ぎりぎりの戦いを制し、苫小牧中央が南大会切符をつかんだ。0-0のまま延長13回タイブレークに突入。表の攻撃を無失点でしのぐと、その裏、無死満塁から3番三浦琉生(るい)二塁手(3年)が三塁強襲のサヨナラ打。夏の地区代表決定戦初のタイブレークを制し、三浦は「とにかく初球から思い切っていこうと。練習してきたことが結果につながった」と喜んだ。

開幕1週間前の練習試合で初めて、無死一、二塁から始まるタイブレークの練習を実施。満塁での守備は一、三塁に飛んだ場合は本塁、二塁、遊撃に飛んだ場合は二塁に送球しダブルプレーを狙う約束を決めていた。13回の守備で遊ゴロをさばいた前田大和(3年)に迷わず二塁送球を指示した三浦は「1点はOK。

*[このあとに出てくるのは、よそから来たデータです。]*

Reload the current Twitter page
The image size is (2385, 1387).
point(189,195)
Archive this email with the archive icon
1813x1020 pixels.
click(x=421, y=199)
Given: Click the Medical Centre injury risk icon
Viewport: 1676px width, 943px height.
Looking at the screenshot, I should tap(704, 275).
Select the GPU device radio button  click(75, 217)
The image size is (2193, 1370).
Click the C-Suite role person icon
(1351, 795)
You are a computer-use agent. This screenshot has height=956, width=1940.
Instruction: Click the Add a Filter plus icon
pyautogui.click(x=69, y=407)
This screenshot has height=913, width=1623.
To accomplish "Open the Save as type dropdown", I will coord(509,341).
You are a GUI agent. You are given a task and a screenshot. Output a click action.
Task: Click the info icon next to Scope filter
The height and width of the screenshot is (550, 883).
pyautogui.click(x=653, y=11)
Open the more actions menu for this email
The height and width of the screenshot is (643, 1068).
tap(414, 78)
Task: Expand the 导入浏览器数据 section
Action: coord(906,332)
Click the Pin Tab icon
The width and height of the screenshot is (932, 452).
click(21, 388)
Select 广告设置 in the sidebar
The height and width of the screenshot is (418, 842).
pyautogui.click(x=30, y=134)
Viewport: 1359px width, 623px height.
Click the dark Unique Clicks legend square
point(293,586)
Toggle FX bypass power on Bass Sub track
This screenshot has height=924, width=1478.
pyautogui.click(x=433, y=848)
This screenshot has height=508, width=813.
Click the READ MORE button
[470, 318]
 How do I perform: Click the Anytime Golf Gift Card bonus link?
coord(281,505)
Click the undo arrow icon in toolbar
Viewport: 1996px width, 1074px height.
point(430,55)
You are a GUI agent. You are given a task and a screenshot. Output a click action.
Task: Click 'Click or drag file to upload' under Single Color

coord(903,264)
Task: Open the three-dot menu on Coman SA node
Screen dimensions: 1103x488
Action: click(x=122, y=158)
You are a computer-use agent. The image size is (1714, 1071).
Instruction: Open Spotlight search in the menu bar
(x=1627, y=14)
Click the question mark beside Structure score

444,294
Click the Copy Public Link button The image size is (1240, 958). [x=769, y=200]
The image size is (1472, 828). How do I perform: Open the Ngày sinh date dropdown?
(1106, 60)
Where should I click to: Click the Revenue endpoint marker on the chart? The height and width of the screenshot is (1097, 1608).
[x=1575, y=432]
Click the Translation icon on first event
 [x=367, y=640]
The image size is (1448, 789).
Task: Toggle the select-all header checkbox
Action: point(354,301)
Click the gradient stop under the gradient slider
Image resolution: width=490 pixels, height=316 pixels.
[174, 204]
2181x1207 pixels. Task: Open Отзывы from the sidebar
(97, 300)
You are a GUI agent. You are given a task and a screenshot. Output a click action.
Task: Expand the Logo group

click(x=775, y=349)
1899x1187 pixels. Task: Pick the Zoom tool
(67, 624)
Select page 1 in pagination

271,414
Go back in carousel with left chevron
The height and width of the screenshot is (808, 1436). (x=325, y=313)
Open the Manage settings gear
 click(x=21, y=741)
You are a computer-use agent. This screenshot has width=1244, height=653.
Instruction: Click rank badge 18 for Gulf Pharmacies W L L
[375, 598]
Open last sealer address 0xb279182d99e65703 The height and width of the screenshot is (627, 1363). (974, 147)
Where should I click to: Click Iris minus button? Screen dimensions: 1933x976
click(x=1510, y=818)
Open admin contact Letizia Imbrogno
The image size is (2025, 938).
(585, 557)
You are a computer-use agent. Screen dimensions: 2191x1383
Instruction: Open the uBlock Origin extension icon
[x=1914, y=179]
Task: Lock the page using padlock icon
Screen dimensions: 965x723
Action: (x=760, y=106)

ゲッツーならラッキーという感覚だった」。冷静な判断で危機を救った背番号4は、バットでも貴重な決勝打放ち、勝利に貢献した。

昨夏の独自大会は日本ハム入りした左腕、根本悠楓(18)を擁しても南大会準々決勝で敗れた。昨秋、今春はいずれも地区敗退。絶対的エースが抜けた中、土台となる守備を磨き上げるため、フリー打撃の際にも守備を置き、まずミスを減らす試みを続けてきた。延長13回無失策に渡辺宏禎監督(52)「根負けしなかったのは収穫」と手応えを口にした。

三浦は「僕らは根本さんの背中を見て意識高く取り組むことができた。何とか甲子園出場で恩返しがしたい」。先輩の思いを継ぎ、一丸で聖地の切符をたぐり寄せる。【永野高輔】

▽苫小牧東・猪田京佑(3年)(146球完投も1失点で敗れ) 最後まであきらめないという思いで投げた。(グラウンド隣の)学校の敷地から吹奏楽部が応援してくれているのが聞こえ、力になった。